→ TASK PROMPT
Search the data below for lines that include the word "computer" and state how many there are, nothing else.
########################################
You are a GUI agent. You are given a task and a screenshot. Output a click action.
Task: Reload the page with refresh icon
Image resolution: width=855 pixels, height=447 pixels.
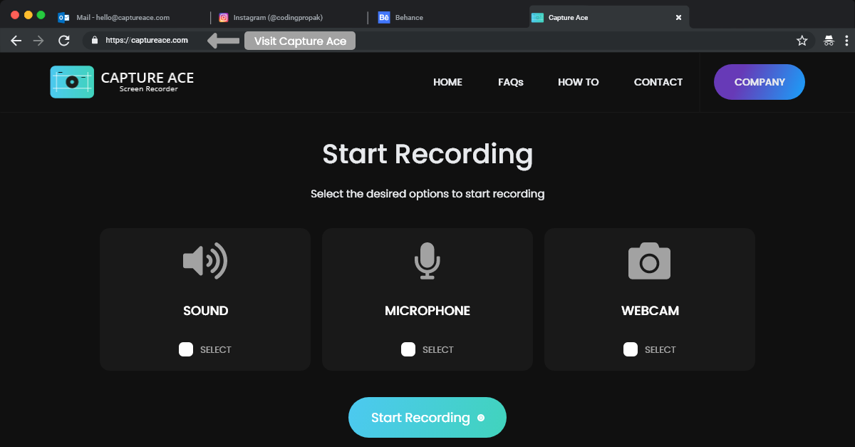tap(64, 41)
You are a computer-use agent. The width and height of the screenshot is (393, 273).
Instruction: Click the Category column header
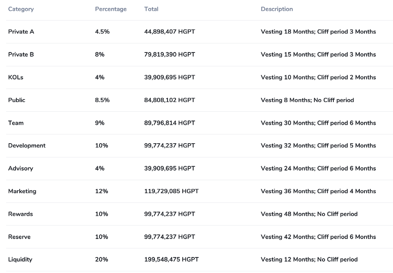[21, 9]
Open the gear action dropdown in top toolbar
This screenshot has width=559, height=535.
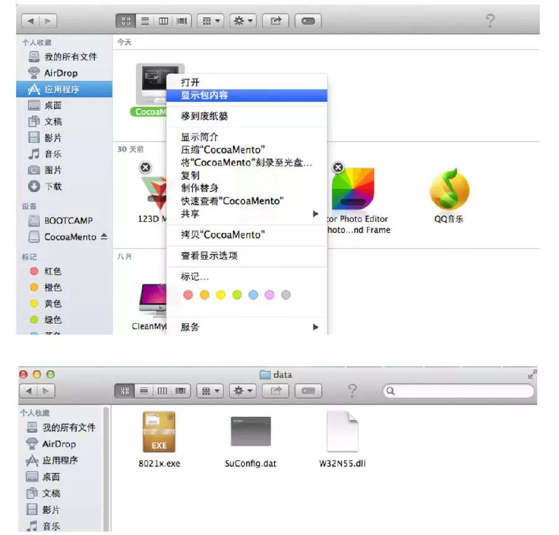(242, 21)
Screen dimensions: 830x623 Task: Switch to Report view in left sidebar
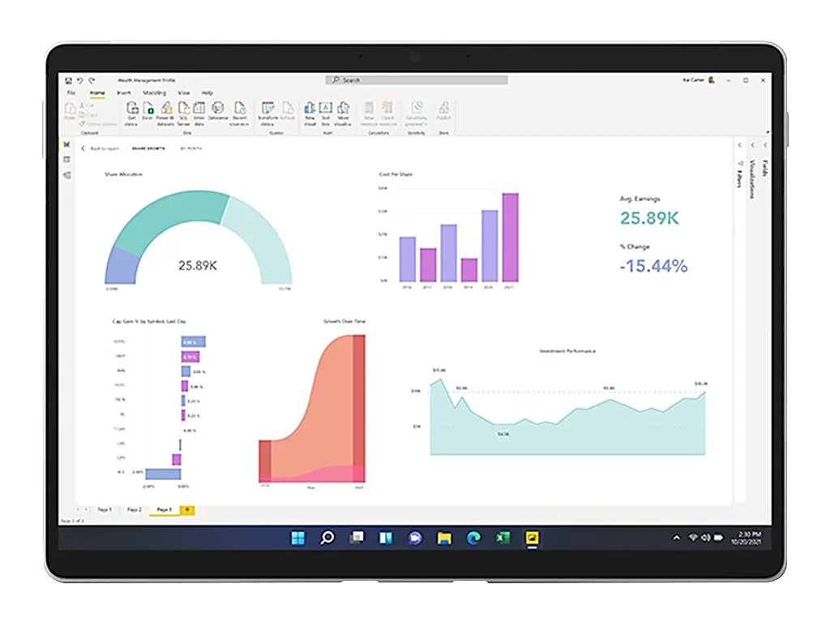[x=66, y=144]
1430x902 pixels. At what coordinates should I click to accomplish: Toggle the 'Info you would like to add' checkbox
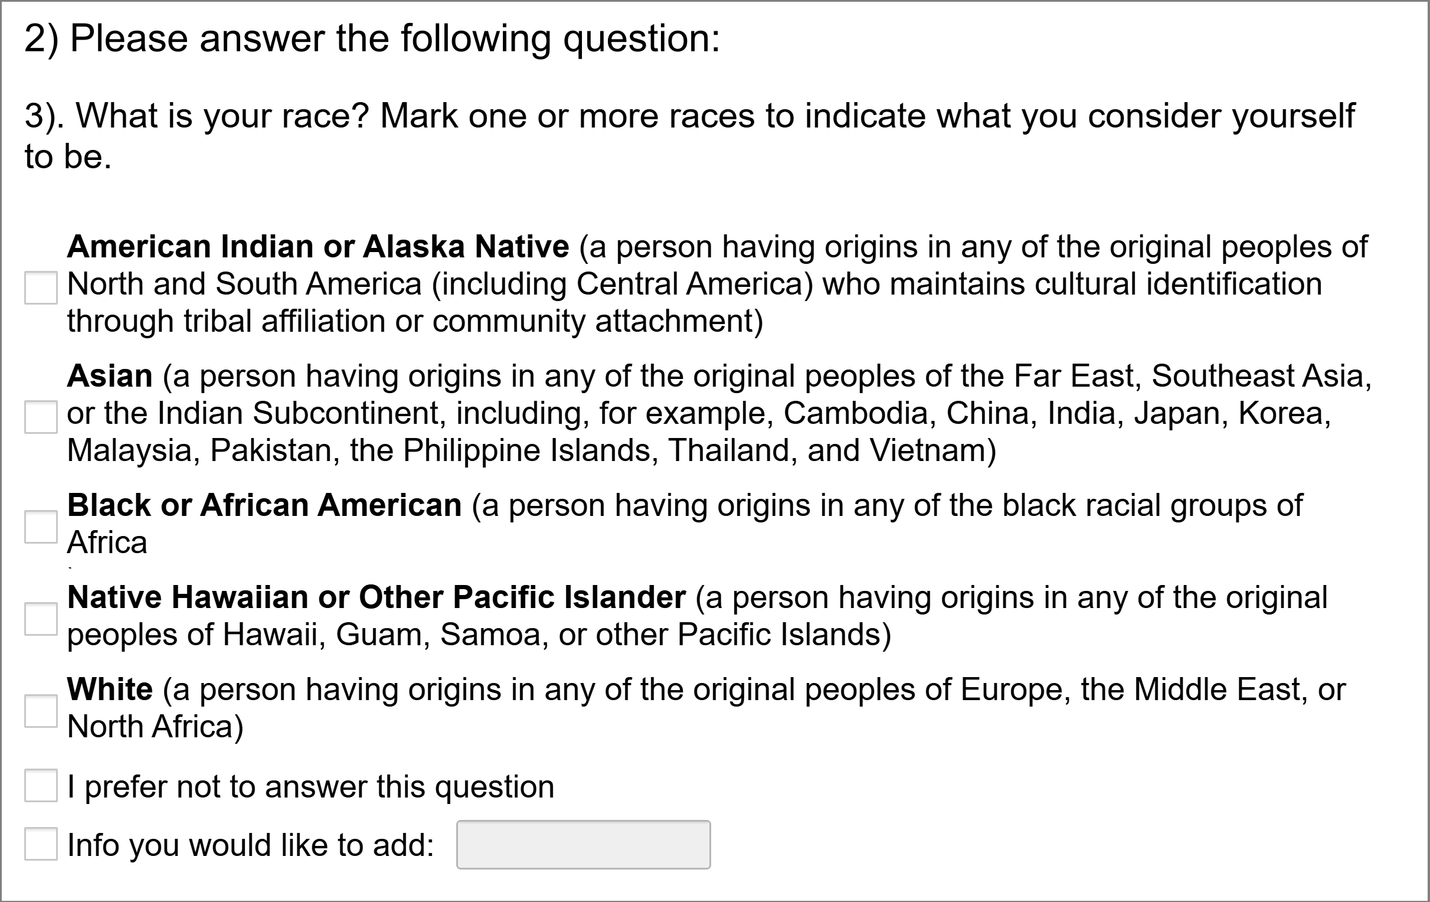click(41, 844)
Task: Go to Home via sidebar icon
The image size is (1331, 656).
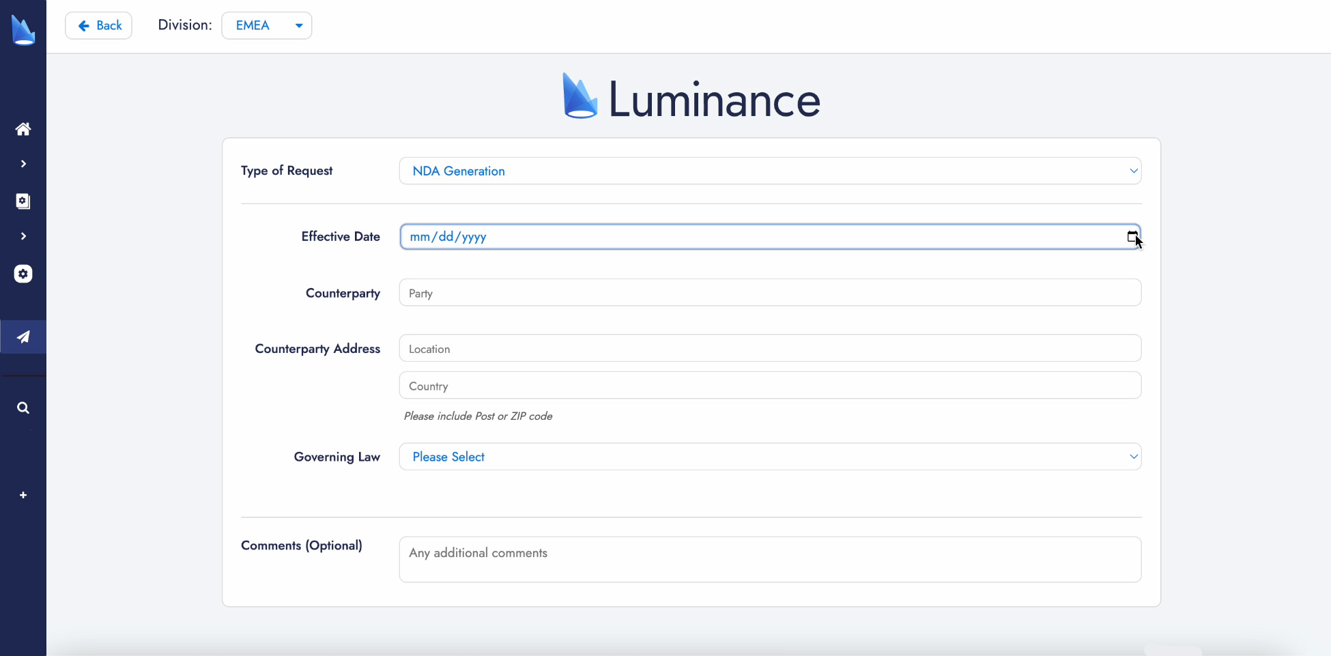Action: (23, 129)
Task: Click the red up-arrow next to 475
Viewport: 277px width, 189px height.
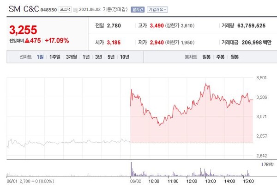Action: 27,40
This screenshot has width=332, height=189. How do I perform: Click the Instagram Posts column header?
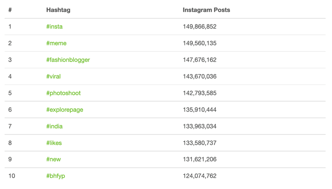pos(206,10)
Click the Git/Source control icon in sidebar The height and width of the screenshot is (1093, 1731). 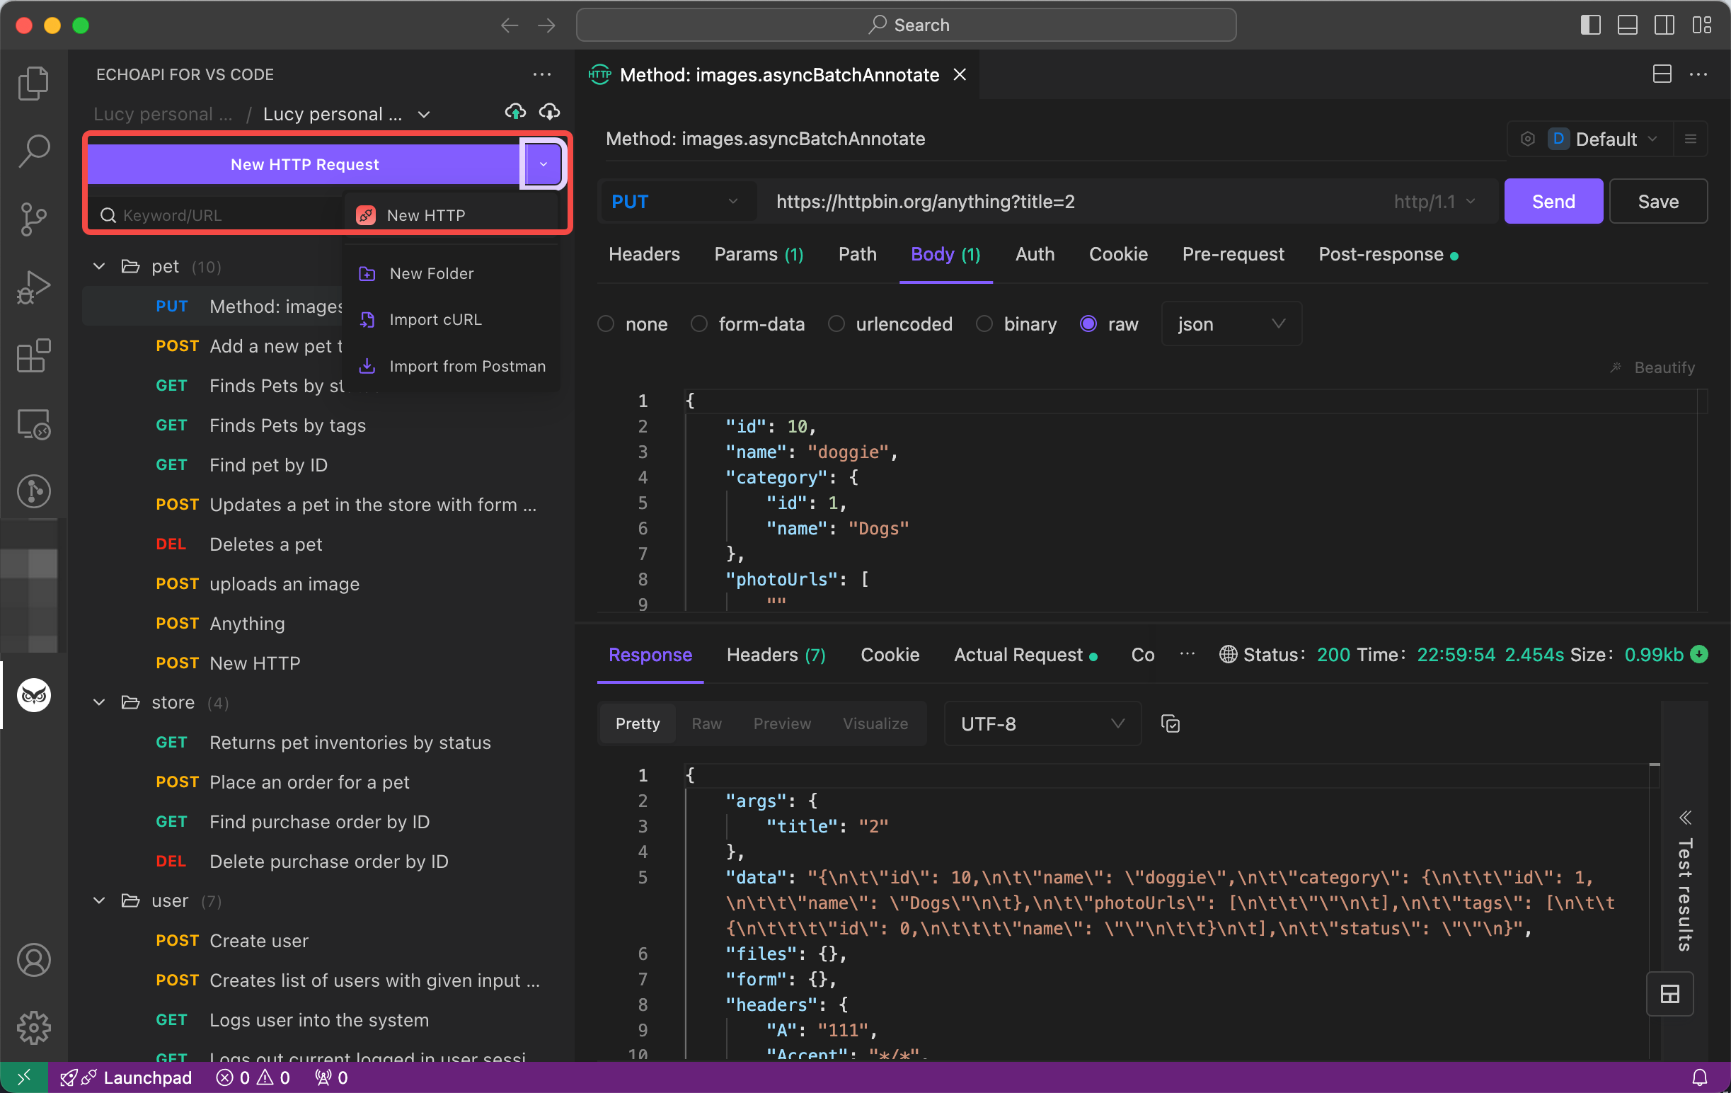(32, 215)
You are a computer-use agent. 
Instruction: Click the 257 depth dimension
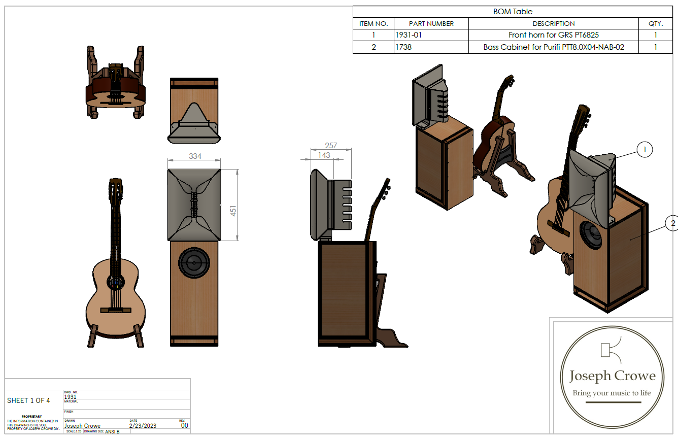click(x=331, y=146)
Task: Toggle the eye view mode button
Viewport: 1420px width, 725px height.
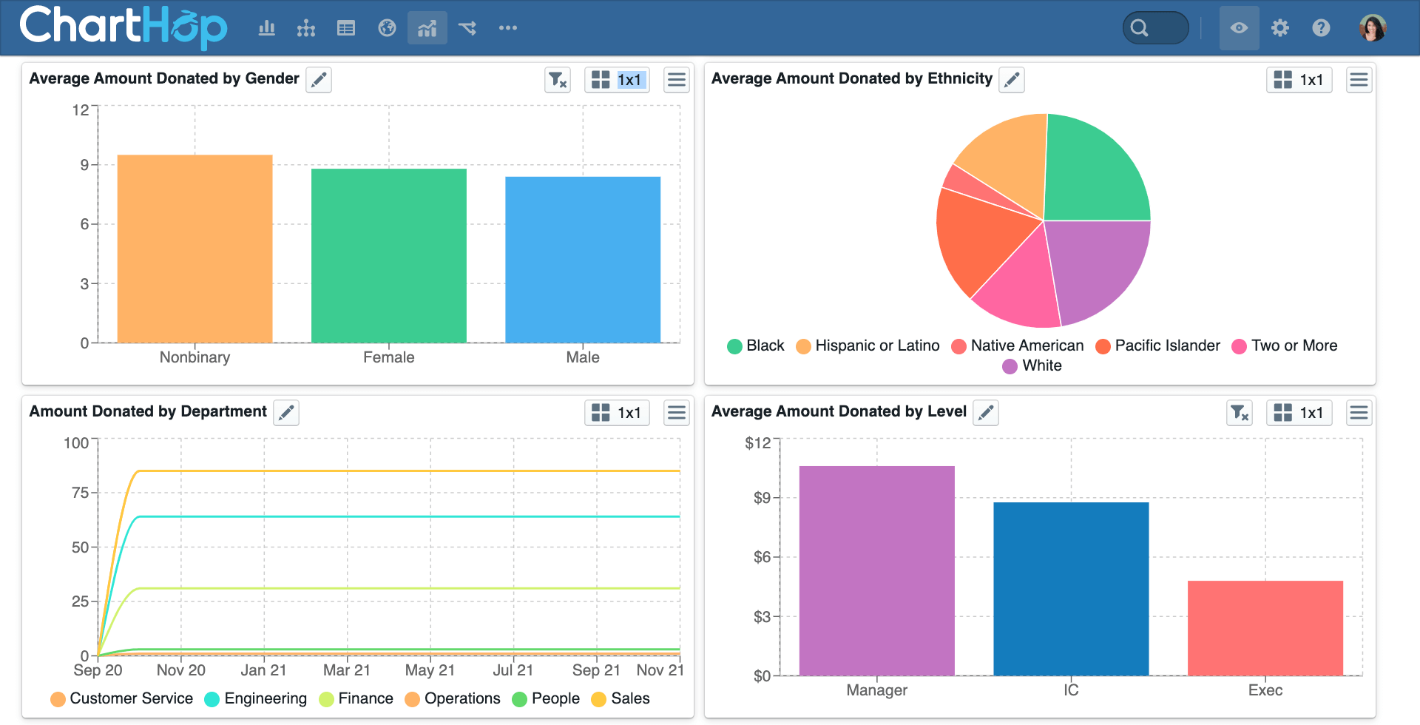Action: pyautogui.click(x=1240, y=28)
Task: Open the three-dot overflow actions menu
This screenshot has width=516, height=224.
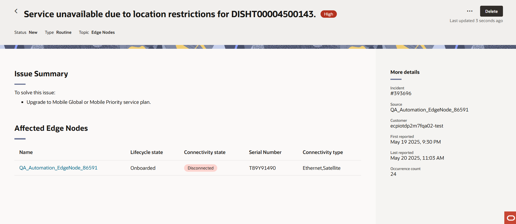Action: [x=470, y=11]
########################################
→ ANSWER SECTION
2